Winter Dawn in Seattle

I carry this in my pocket now.

A few weeks back, I watched Brown’s TED talk “Listening to Shame.” It’s a good reminder–that playing it safe never gets you anywhere.

Those places you resist going, the times you’re most terrified of falling flat on your face–that’s where you have to show up. And commit. Pull up a chair to the table and say, “Deal me in.”

Exactly where you don’t want to be is exactly where you have to go.

Monday night I didn’t want to stand toe-to-toe with one of my acting teachers, Cobey Mandarino, in front of the class.

God. All I’m there for is to learn how to read my work for an audience. I’m a writer. Not an actor.

Sheesh, people.

But the whole problem is that I’m scared of the audience.

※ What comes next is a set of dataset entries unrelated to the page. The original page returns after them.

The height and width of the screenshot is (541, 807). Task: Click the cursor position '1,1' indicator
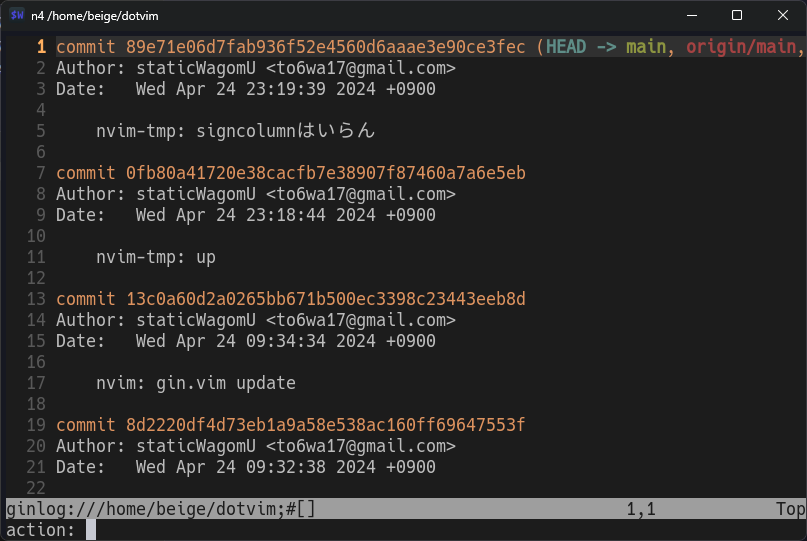pos(641,509)
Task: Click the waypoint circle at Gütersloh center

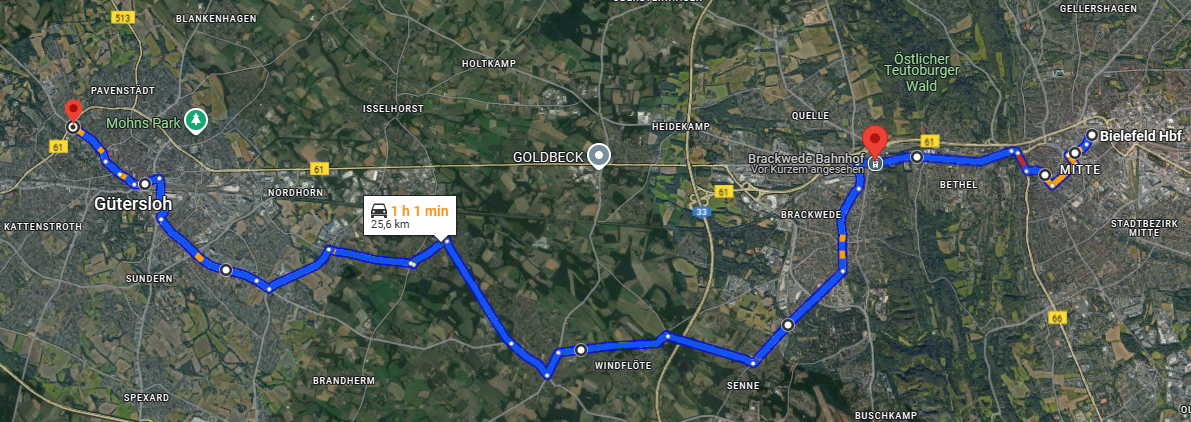Action: click(144, 183)
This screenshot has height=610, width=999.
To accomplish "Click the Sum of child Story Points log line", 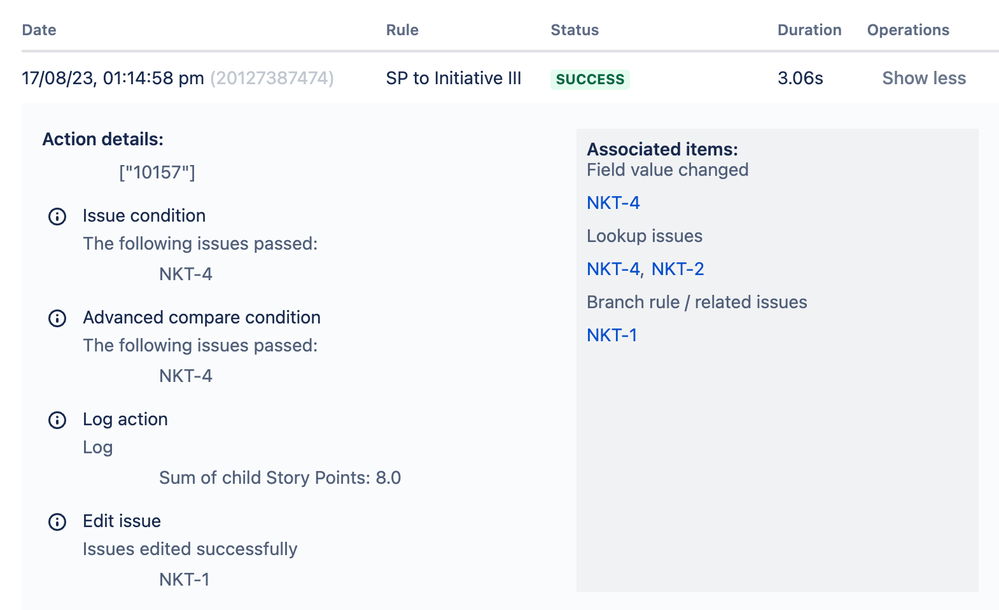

In a nutshell, that’s it.

So he got me up out of my seat, and then, instead of pairing me up with a classmate, he stepped into the center of the floor with me.

I had no idea what he was doing at first.

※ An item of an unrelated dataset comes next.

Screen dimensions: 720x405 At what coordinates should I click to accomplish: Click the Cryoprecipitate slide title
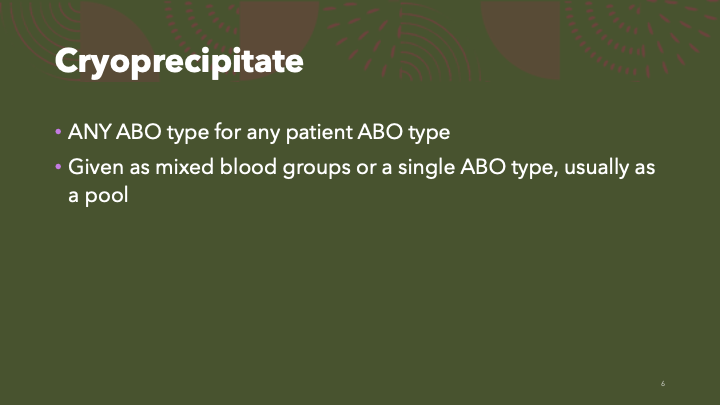point(178,61)
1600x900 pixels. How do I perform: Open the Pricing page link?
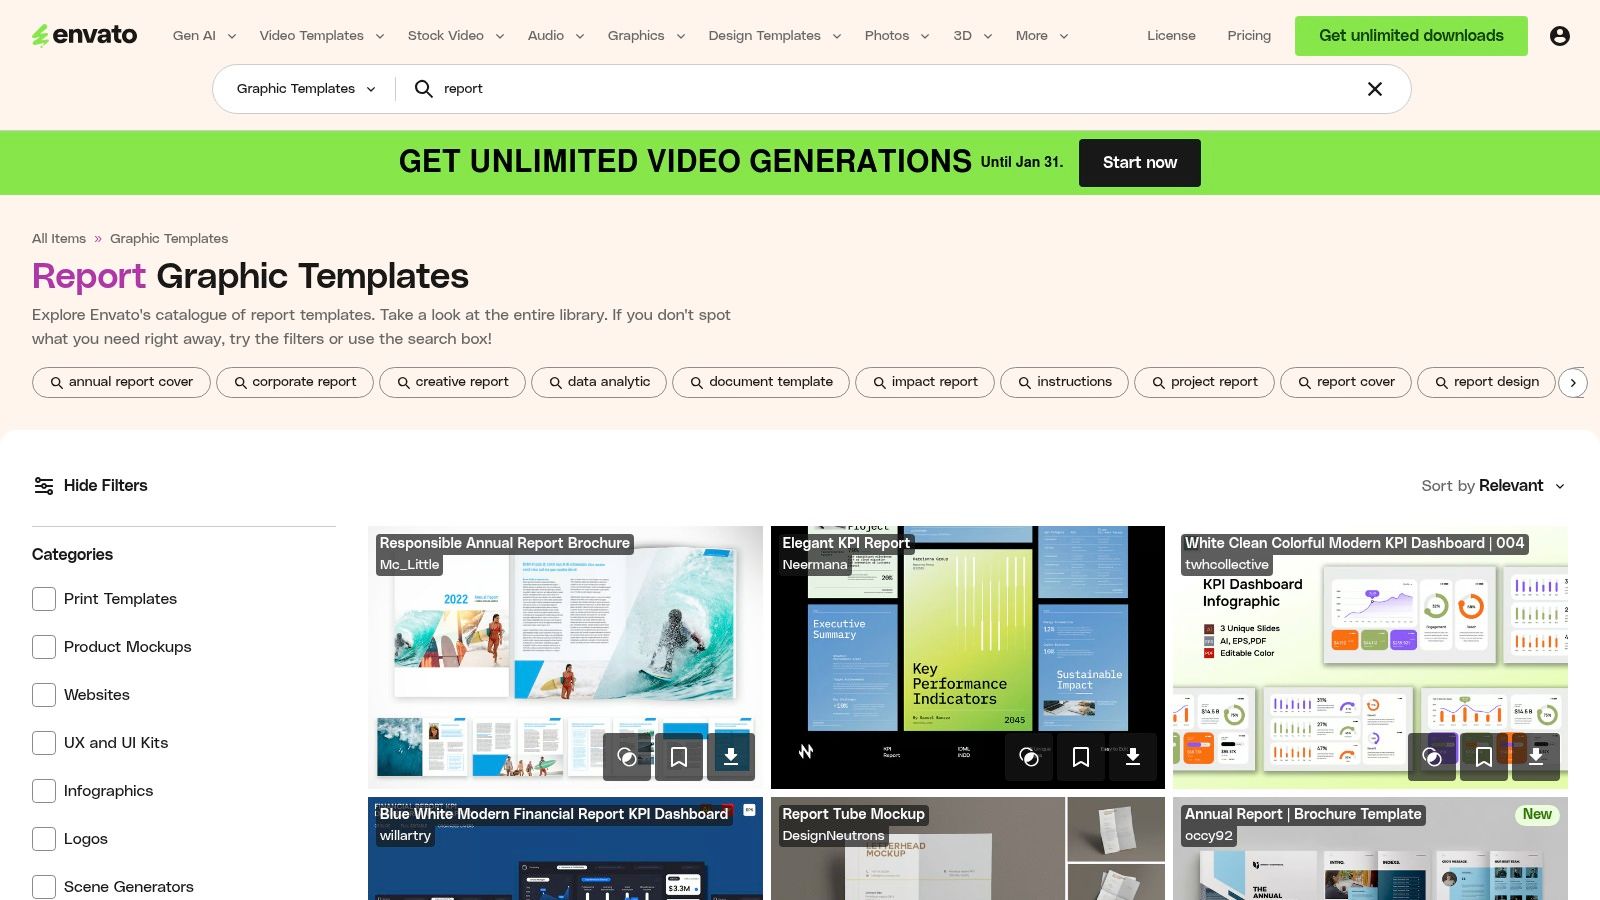coord(1248,35)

But then, as we got into the exercise, bouncing lines off each other, eagle-eyed for every nuance and shift in facial expression, tone, volume, pose, he quickened the pace. He threw me a couple curve balls. And before I knew it, the audience didn’t matter anymore.

I knew they were there. I saw them. But my shyness softened and then melted from me like caked wax. I’d never met this man before in my life, but he kept me so on my toes it was all I could do to keep up with him. He gave me no time to worry or fear or dread.

And that was what vulnerability feels like. So completely invested in the moment, all my focus homed in on what was coming next–that he shot through the shell and there I was in front of my classmates. Me. Childish, goofy, pushy, confrontational, a bit too self-congratulating–all of it. Right there. 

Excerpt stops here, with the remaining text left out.